Por fim, diante do quantum de pena privativa de liberdade aplicada, é cabível sua substituição por penas restritivas de direitos, pois a ré não é reincidente, o delito foi praticado sem violência ou grave ameaça e não houve prova de circunstâncias judiciais desfavoráveis a impedir a substituição (artigo 44 do Código Penal).
A pena de reclusão pode ser substituída por duas penas restritivas de direitos, nos termos do artigo 44, § 2º, do Código Penal, consistentes em prestação de serviços à comunidade ou a entidades públicas, com a mesma duração da pena privativa aplicada, e prestação pecuniária à União de 50 (cinquenta) salários-mínimos (artigo 45, do CP), valor até irrisório diante do valor dos imóveis objeto de lavagem de dinheiro.”
Não houve insurgência específica no que tange à dosimetria.
Considerando o pedido formulado de absolvição, bem como que a aplicação do artigo 72 do Código Penal deve ficar adstrita aos concursos formal e material, a pena de multa para cada um dos réus deve ser estabelecida em 11 (onze) dias-multa, mantendo-se no mais o cálculo do valor dos dias-multa eis que ausente qualquer irregularidade.

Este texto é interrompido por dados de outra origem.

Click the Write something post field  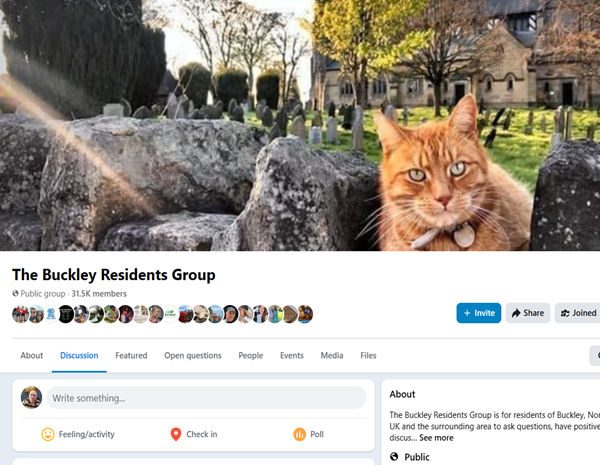207,398
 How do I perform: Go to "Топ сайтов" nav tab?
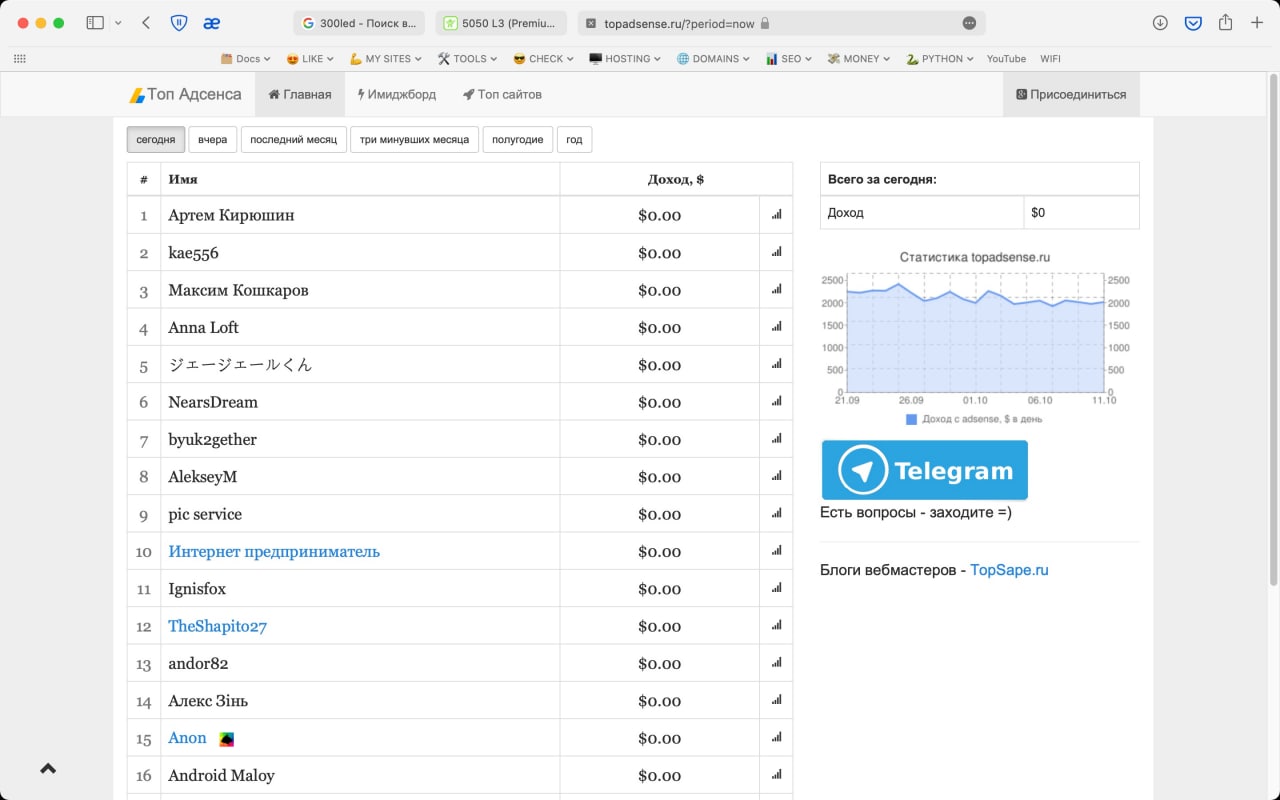click(502, 95)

PENA DEFINITIVA DE AMBOS OS RÉUS
Em razão da prática de dois crimes de lavagem de dinheiro, conforme estabelecido na r. sentença (naquela ocasião houve o levantamento do sequestro de R$ 100.000,00 referente ao valor supostamente pago pelo veículo BMW FYW1905), em continuidade delitiva, a cada um dos réus fica estabelecida a pena privativa da liberdade de 03 (três) anos e 06 (seis) meses de reclusão, a ser cumprida inicialmente no regime ABERTO, além do pagamento de 11 (onze) dias-multa, cada qual equivalente a 1/30 (um trigésimo) do salário mínimo vigente em abril de 2015. A pena privativa de liberdade foi substituída para cada um dos réus por duas penas restritivas de direitos, consistentes em prestação de serviços à comunidade ou a entidades públicas, com mesma duração da pena privativa de liberdade aplicada, e prestação pecuniária de 50 (cinquenta) salários mínimos à União.
DA PERDA DOS BENS
A sentença decretou a perda dos seguintes bens e direitos (artigos 7º, inciso I, da Lei 9.613/1998):
(a) direitos creditórios referentes ao compromisso de compra e venda do apartamento 44, da Rua Alvorada, n.º 303, Edifício Dimension, São Paulo/SP;
(b) apartamento 151, da Rua Helena, n.º 300, Edifício Edge, São Paulo/SP;
(c) R$ 913,34 bloqueados em contas de titularidade da acusada PAULA e R$ 13.417,99 em contas da interposta pessoa Magali Simões Bezerra da Cruz, com determinação para que, com o trânsito em julgado, os valores correspondentes fossem destinados ao FUNAD.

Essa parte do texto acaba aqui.